### Extracted records
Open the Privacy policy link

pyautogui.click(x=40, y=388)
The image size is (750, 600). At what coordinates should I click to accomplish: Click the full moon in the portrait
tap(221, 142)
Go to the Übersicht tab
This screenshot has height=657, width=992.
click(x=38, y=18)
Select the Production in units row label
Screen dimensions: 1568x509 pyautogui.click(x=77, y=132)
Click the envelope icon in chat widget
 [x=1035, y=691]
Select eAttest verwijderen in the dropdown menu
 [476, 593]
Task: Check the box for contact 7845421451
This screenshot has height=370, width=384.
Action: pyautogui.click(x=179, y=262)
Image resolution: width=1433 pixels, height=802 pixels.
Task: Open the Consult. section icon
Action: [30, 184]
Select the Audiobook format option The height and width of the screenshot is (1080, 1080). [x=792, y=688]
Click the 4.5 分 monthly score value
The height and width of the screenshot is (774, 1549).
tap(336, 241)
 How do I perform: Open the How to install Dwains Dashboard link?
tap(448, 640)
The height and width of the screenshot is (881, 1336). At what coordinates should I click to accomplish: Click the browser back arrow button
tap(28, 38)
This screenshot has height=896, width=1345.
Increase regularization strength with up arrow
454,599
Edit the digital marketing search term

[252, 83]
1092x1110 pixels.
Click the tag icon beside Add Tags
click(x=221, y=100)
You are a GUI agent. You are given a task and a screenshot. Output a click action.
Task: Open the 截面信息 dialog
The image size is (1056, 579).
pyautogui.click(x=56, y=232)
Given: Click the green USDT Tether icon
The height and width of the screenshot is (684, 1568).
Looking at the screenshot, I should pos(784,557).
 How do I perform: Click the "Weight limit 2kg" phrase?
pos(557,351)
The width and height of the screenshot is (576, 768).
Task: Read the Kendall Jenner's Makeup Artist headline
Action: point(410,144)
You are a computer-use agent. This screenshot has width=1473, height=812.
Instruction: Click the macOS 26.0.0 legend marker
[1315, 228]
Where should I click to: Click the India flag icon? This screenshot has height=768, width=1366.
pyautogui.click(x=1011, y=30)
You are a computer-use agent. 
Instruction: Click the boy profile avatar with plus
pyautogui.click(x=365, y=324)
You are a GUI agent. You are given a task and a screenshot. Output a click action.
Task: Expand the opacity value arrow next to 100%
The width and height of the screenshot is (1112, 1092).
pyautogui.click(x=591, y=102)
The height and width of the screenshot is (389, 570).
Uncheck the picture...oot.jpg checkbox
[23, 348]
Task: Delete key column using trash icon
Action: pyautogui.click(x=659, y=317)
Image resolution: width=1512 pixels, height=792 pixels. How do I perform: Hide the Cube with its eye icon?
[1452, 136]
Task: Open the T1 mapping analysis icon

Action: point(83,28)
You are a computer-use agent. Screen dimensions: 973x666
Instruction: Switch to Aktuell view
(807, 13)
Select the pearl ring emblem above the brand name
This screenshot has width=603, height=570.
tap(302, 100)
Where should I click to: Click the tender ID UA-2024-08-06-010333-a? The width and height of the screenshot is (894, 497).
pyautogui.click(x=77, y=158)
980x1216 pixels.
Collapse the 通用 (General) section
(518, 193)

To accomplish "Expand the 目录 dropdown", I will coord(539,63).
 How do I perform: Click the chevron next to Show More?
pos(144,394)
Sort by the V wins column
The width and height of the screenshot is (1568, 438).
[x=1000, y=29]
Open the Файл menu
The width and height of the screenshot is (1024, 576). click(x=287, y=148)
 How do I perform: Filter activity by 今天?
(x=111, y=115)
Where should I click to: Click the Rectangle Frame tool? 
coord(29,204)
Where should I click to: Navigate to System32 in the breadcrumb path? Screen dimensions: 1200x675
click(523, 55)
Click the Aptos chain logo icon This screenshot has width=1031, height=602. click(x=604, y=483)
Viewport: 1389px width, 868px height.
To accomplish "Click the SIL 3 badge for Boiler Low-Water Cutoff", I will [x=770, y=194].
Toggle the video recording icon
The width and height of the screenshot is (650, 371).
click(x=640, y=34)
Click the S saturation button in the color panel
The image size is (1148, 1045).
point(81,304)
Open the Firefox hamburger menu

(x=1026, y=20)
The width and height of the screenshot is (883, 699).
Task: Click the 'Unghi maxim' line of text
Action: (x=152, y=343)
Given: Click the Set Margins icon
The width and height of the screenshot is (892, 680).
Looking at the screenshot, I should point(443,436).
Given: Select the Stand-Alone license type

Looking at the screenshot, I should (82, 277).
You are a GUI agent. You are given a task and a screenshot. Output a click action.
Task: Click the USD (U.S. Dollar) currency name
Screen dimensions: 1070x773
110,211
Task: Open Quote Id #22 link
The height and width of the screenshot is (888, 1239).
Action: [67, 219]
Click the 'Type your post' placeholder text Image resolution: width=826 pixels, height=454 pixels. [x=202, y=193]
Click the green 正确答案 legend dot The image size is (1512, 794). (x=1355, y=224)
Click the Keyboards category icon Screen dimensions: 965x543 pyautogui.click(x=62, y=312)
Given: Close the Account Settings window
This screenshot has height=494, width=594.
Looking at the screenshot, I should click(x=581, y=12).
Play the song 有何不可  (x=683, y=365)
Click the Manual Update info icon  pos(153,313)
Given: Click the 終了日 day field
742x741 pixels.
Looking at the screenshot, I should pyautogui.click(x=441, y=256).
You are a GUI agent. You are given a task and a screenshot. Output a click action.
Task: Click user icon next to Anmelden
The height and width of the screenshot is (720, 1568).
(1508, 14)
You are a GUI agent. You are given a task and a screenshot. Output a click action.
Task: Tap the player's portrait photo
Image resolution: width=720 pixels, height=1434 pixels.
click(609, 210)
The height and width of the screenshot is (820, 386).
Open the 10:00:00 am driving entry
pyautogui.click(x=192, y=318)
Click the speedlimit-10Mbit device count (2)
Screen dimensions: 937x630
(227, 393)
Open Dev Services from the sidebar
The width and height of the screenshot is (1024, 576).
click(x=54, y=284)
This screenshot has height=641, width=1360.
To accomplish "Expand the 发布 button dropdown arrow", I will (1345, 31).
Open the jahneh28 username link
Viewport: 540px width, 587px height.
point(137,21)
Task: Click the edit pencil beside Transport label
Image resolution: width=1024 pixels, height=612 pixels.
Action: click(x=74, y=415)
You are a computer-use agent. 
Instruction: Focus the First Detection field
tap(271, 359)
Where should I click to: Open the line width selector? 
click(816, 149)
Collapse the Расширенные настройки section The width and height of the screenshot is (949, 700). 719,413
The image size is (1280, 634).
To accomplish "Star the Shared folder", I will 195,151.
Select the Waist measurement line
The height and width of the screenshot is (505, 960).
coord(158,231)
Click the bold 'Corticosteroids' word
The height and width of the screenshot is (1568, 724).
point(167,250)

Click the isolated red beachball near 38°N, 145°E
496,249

### TASK BRIEF
Among the records, find all lines that include the string "green" and return them.

### ANSWER TO THE PROBLEM
Given: Click the green USDT Tether icon
Click the green 正确答案 legend dot The image size is (1512, 794). (x=1355, y=224)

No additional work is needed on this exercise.